“Hardquanonne! when by us, the sheriff, this bottle, on which is your name, was for the first time shown, exhibited, and presented to you, you at once, and willingly, recognized it as having belonged to you. Then, the parchment being read to you which was contained, folded and enclosed within it, you would say no more; and in the hope, doubtless, that the lost child would never be recovered, and that you would escape punishment, you refuse to answer. As the result of your refusal, you have had applied to you the peine forte et dure; and the second reading of the said parchment, on which is written the declaration and confession of your accomplices, was made to you, but in vain.
“This is the fourth day, and that which is legally set apart for the confrontation, and he who was deserted on the twenty-ninth of January, one thousand six hundred and ninety, having been brought into your presence, your devilish hope has vanished, you have broken silence, and recognized your victim.”
The prisoner opened his eyes, lifted his head, and, with a voice strangely resonant of agony, but which had still an indescribable calm mingled with its hoarseness, pronounced in excruciating accents, from under the mass of stones, words to pronounce each of which he had to lift that which was like the slab of a tomb placed upon him.
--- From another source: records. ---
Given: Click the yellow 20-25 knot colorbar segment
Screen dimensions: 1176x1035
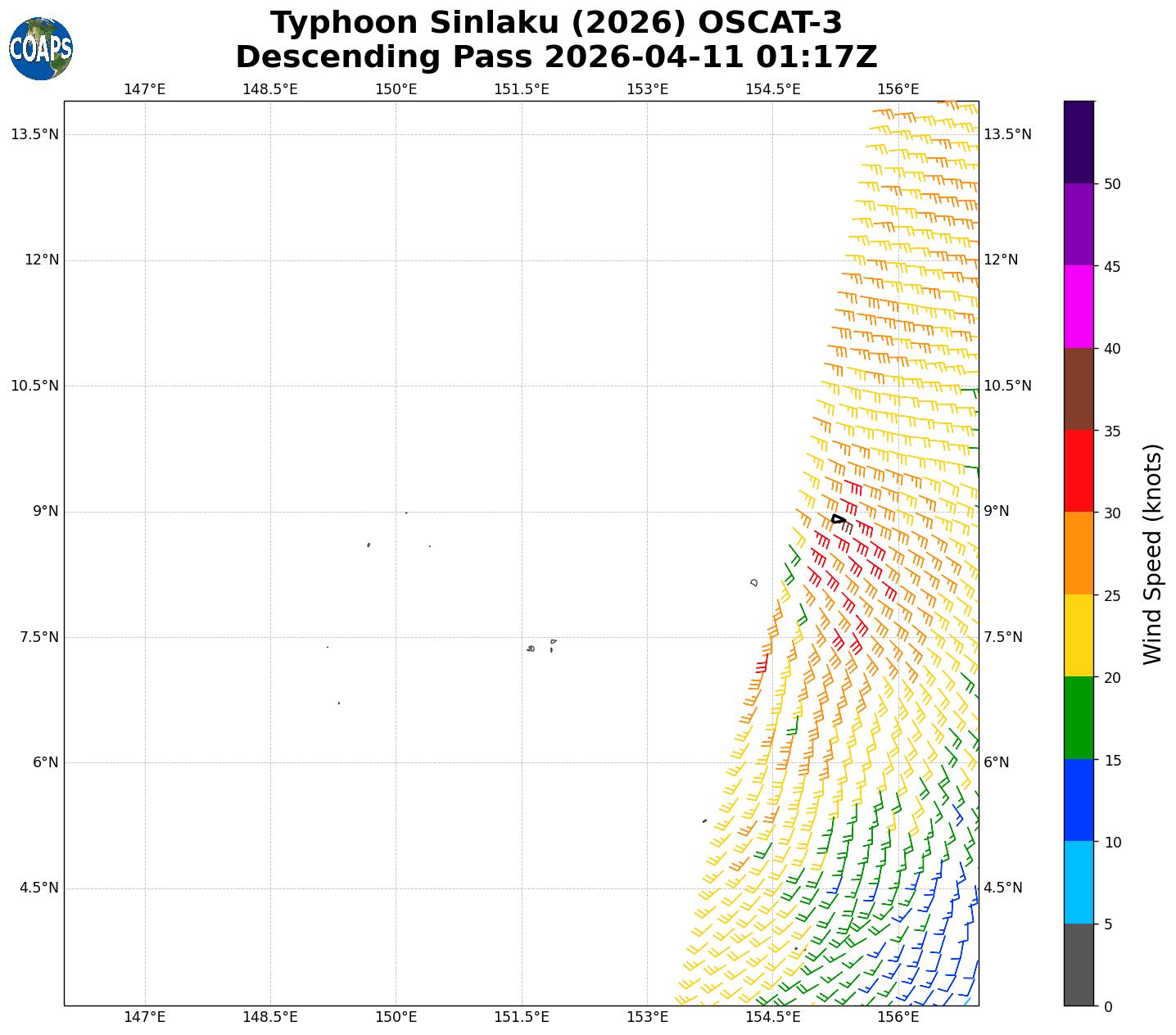Looking at the screenshot, I should 1079,636.
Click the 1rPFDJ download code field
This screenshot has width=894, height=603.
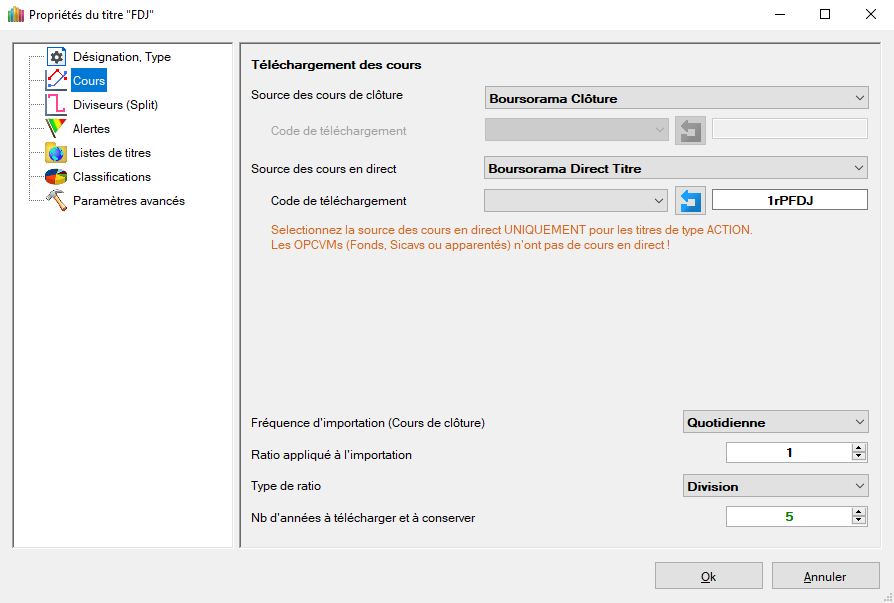(x=789, y=201)
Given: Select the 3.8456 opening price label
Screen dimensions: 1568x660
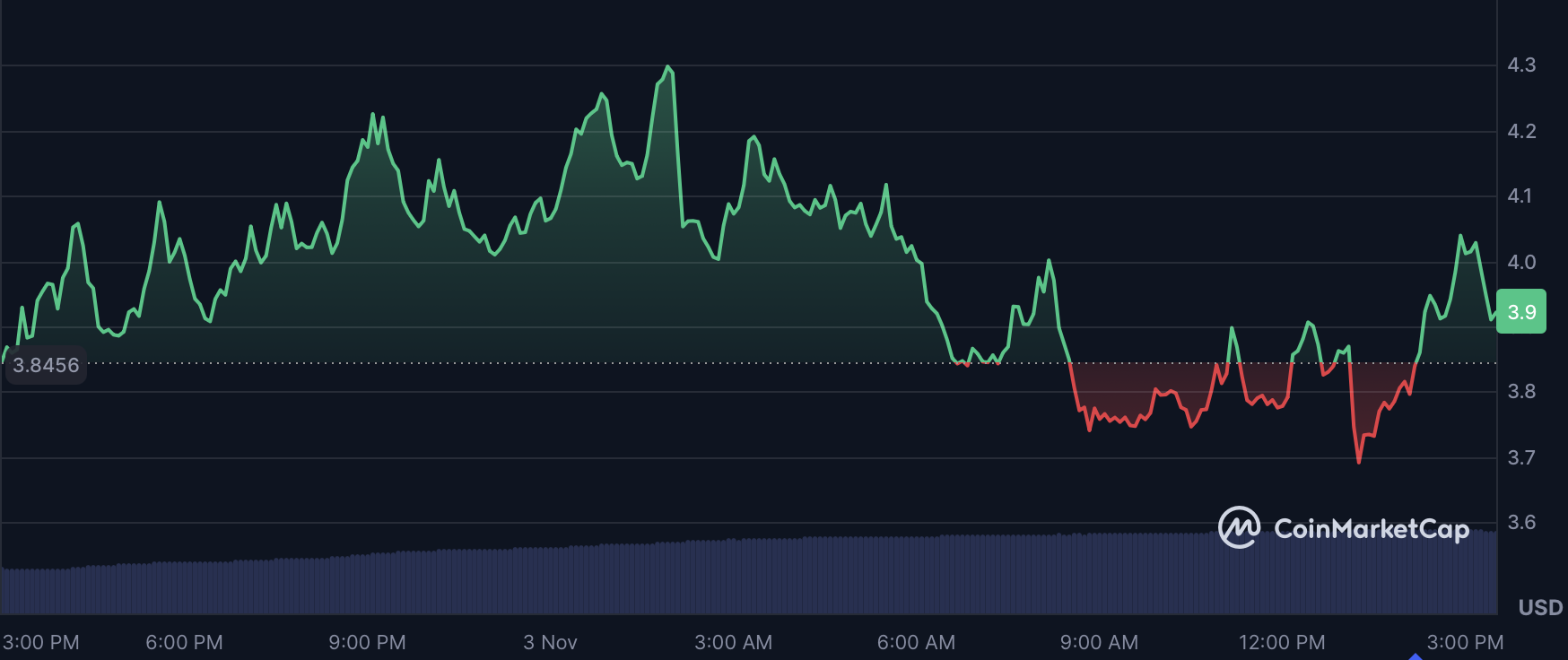Looking at the screenshot, I should click(x=46, y=365).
He spoke,—
“I swore to keep the secret. I have kept it as long as I could. Men of dark lives are faithful, and hell has its honour. Now silence is useless. So be it! For this reason I speak. Well—yes; ’tis he! We did it between us—the king and I: the king, by his will; I, by my art!”
And looking at Gwynplaine,—
“Now laugh for ever!”
And he himself began to laugh.
This second laugh, wilder yet than the first, might have been taken for a sob.
The laughed ceased, and the man lay back. His eyelids closed.
The sheriff, who had allowed the prisoner to speak, resumed,—
“All which is placed on record.”
He gave the secretary time to write, and then said,—
“Hardquanonne, by the terms of the law, after confrontation followed by identification, after the third reading of the declarations of your accomplices, since confirmed by your recognition and confession, and after your renewed avowal, you are about to be relieved from these irons, and placed at the good pleasure of her Majesty to be hung as plagiary.”
“Plagiary,” said the serjeant of the coif. “That is to say, a buyer and seller of children. Law of the Visigoths, seventh book, third section, paragraph Usurpaverit, and Salic law, section the forty-first, paragraph the second, and law of the Frisons, section the twenty-first, Deplagio; and Alexander Nequam says,—
“‘Qui pueros vendis, plagiarius est tibi nomen.’”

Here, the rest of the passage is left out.